Published in the journal PLoS Computational Biology, the study builds on data analyses of freely available medical databases representing studies of countless numbers of patients in the
PubMed database, and microarray data in another major database. The use of microarrays is a method that allows scientists to study all 20,000 human genes at the same time for various disorders.
Groups of researchers in Gothenburg, Oslo and Rome have developed computational methods to simulate how a change in the interaction between several different genes in the lymphocytes (a kind of white blood cell) controls the immune system. They identified the genes by reviewing abstracts of all 18 million articles included in PubMed, and then constructed a network model of how these genes interact.

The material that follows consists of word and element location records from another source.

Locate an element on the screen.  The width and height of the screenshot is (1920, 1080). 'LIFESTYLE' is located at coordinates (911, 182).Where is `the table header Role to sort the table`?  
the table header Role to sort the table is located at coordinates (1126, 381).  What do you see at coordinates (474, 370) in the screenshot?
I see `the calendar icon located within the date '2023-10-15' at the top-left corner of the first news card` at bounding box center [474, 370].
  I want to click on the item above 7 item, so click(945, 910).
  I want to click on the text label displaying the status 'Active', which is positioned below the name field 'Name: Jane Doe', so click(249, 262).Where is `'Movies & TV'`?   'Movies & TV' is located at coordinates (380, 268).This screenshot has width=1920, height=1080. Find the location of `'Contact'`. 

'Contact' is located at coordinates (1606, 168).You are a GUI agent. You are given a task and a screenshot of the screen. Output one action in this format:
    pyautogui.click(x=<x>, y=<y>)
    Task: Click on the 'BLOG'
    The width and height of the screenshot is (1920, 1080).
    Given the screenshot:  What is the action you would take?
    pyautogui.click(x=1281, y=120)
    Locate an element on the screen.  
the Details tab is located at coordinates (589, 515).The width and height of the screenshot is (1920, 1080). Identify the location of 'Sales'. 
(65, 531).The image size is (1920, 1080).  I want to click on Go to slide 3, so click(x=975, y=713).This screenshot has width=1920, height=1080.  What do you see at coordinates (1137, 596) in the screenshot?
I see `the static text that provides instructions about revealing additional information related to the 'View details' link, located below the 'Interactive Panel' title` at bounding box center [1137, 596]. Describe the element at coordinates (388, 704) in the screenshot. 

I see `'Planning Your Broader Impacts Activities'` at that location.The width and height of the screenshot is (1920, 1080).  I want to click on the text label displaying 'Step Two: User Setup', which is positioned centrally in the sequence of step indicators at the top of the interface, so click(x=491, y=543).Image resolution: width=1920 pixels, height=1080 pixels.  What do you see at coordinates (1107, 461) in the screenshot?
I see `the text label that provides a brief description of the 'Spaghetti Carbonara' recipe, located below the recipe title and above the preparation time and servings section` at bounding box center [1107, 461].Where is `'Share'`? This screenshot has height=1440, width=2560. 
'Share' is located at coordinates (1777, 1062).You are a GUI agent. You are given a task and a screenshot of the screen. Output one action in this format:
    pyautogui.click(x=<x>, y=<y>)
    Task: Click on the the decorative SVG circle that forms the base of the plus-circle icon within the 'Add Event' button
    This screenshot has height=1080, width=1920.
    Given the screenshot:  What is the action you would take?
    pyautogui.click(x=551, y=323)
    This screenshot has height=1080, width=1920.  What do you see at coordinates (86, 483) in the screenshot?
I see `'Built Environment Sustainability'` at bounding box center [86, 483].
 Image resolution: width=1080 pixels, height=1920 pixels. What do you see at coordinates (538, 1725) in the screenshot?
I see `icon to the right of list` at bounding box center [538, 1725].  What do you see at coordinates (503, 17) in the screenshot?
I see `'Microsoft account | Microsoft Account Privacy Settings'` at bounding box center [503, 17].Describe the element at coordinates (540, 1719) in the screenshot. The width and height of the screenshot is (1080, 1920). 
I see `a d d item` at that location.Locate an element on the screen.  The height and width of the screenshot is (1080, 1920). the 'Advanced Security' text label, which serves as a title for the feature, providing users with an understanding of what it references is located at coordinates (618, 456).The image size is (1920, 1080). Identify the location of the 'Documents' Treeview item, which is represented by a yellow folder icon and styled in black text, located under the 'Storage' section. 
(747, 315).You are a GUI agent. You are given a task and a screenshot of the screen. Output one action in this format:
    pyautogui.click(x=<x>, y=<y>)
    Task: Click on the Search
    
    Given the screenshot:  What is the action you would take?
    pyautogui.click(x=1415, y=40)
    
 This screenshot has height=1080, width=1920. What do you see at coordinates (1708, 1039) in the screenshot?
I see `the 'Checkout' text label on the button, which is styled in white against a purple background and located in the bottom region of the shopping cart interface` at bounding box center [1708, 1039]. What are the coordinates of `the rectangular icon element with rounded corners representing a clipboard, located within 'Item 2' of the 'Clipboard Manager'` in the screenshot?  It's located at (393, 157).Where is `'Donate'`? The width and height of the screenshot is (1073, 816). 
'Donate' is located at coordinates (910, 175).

"The model can be compared to a printed circuit card in the lymphocyte which the cell uses to make decisions about whether to activate or suppress the immune system," says Mikael Benson, a researcher at the Sahlgrenska Academy's Unit for Clinical Systems Biology and consultant at the Queen Silvia Children's Hospital. "These decisions are made constantly as the lymphocytes are constantly exposed to different particles, just through breathing for example. Some of the particles could be dangerous and need to trigger a decision to mobilise the immune system. However, sometimes wrong decisions are made, which can lead to various disorders such as allergy or diabetes."
The researchers then carried out data simulations of how the network model reacted to repeated exposure to particles, which resulted in four reaction patterns, one of which was to suppress the immune system, while the other three were to trigger it in various ways.
"We found that the genes in the model reacted in lymphocytes from patients with various immunological disorders. We'll be using the model to identify diagnostic markers so that we can personalise medication that we're testing in clinical studies of allergy patients."
Benson believes that these methods will become increasingly important in the future, as the huge amount of information in medical databases is growing all the time. This information could serve as an important resource for researchers in their endeavours to investigate and verify medical hypotheses.
"These methods could reduce the need for animal trials and lead to major savings in both time and money," says Benson. "They could also mean quicker and better-designed experiments and their results could generate new knowledge about diagnostic markers or new medicines."
Combining network modeling and gene expression microarray analysis to explore the dynamics of Th1 and Th2 cell regulation, PLoS Computational Biology.